RECORDS PROVIDED:
************

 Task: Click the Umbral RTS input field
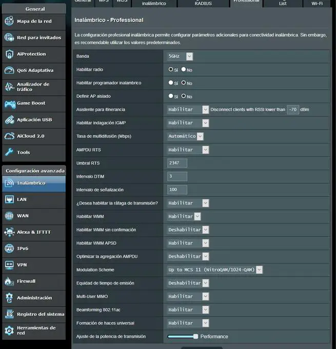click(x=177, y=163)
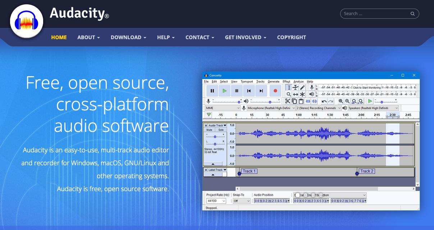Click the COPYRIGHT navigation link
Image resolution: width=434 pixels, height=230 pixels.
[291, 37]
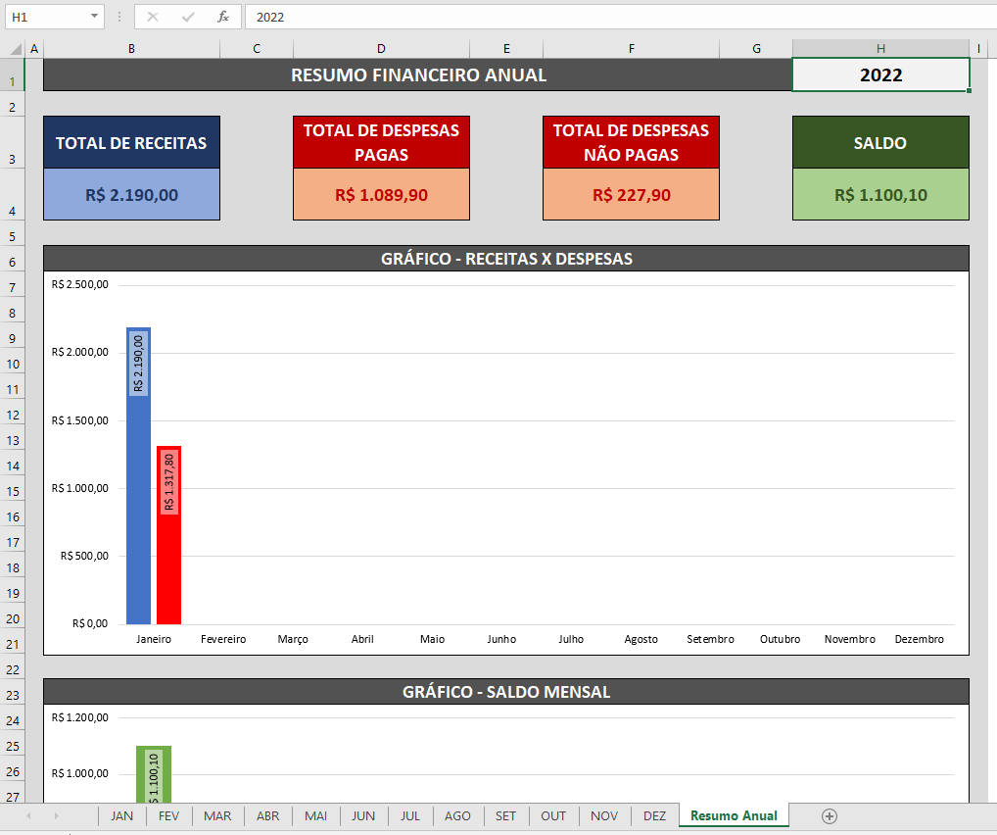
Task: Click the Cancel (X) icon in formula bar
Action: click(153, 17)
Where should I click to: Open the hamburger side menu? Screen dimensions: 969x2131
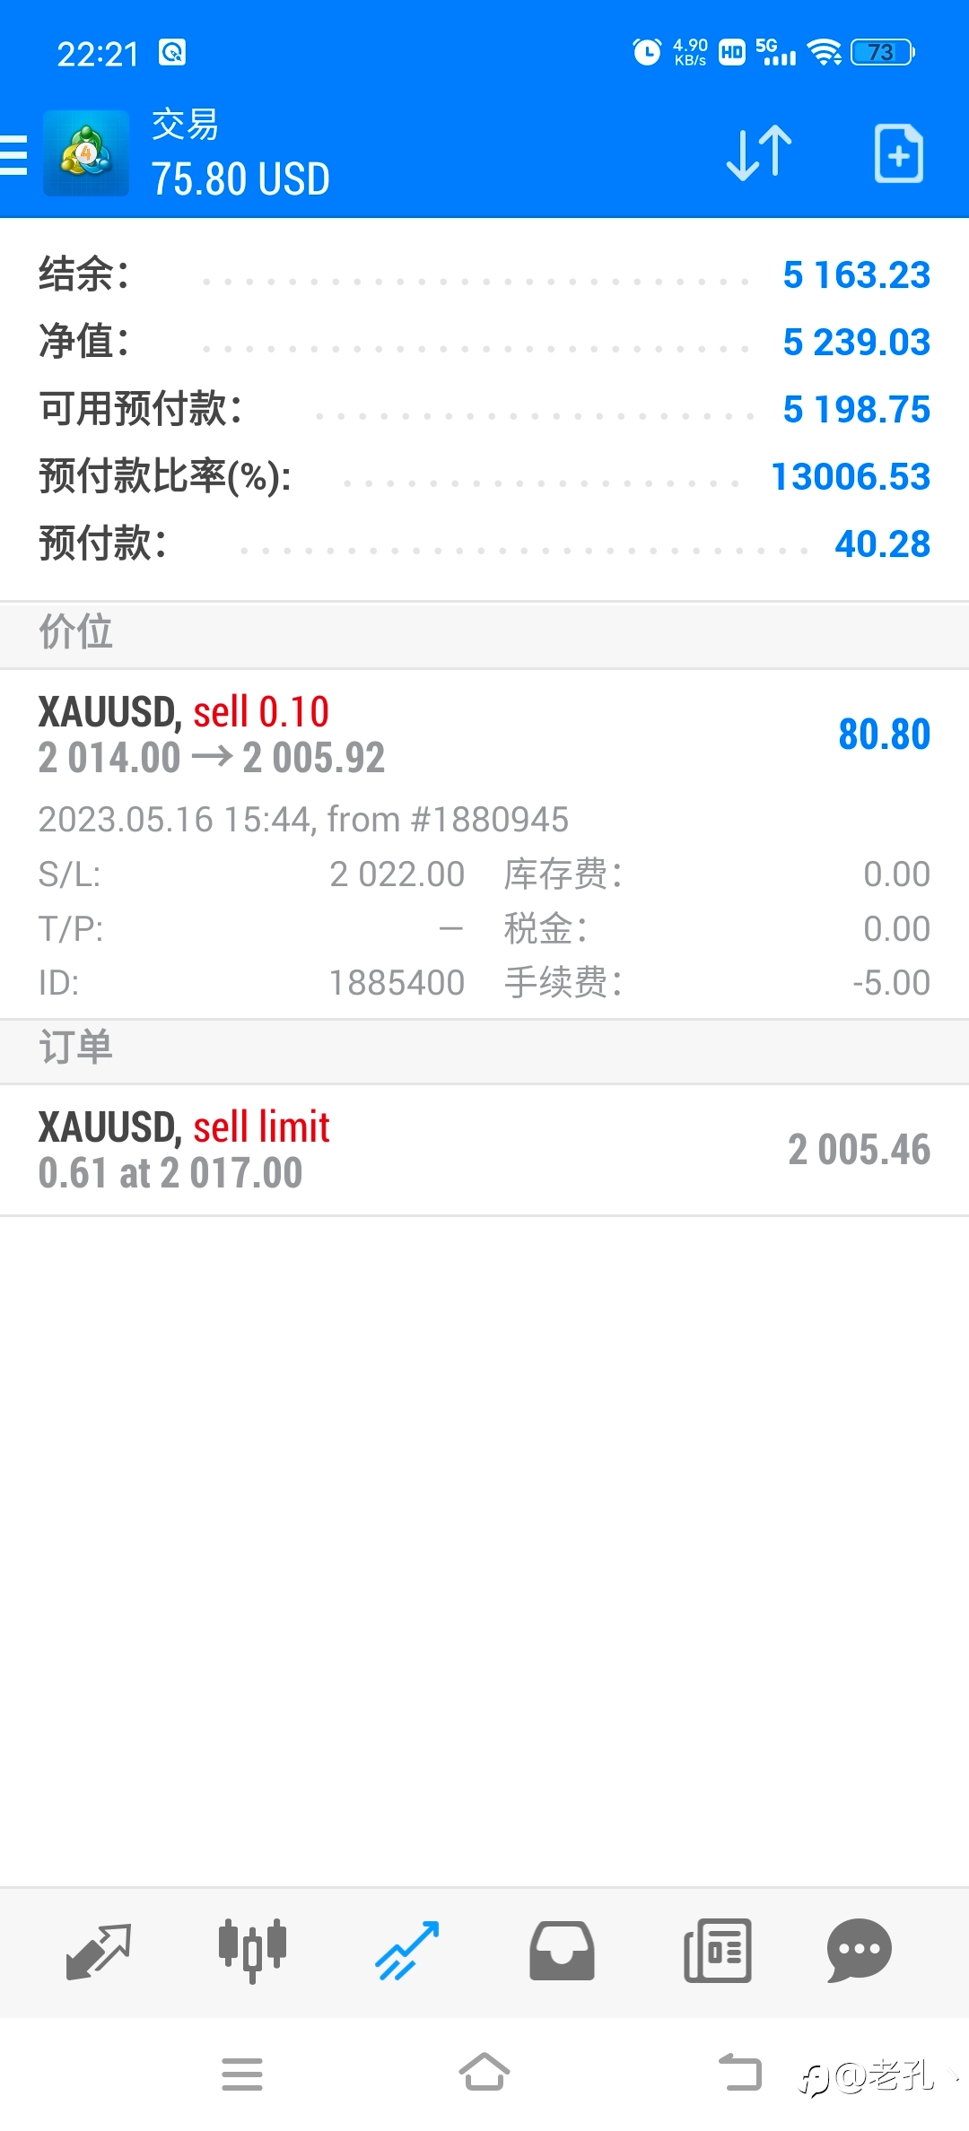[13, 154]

************

TASK DETAILS: Copy the data above line for line, skipping every picture.

RESPONSE TO THE EXERCISE:
 Task: Click the Umbral RTS input field
click(x=177, y=163)
Click the COPYRIGHT navigation link
Image resolution: width=434 pixels, height=230 pixels.
[291, 37]
Task: Click the Cancel (X) icon in formula bar
Action: click(153, 17)
Where should I click to: Open the hamburger side menu? Screen dimensions: 969x2131
[13, 154]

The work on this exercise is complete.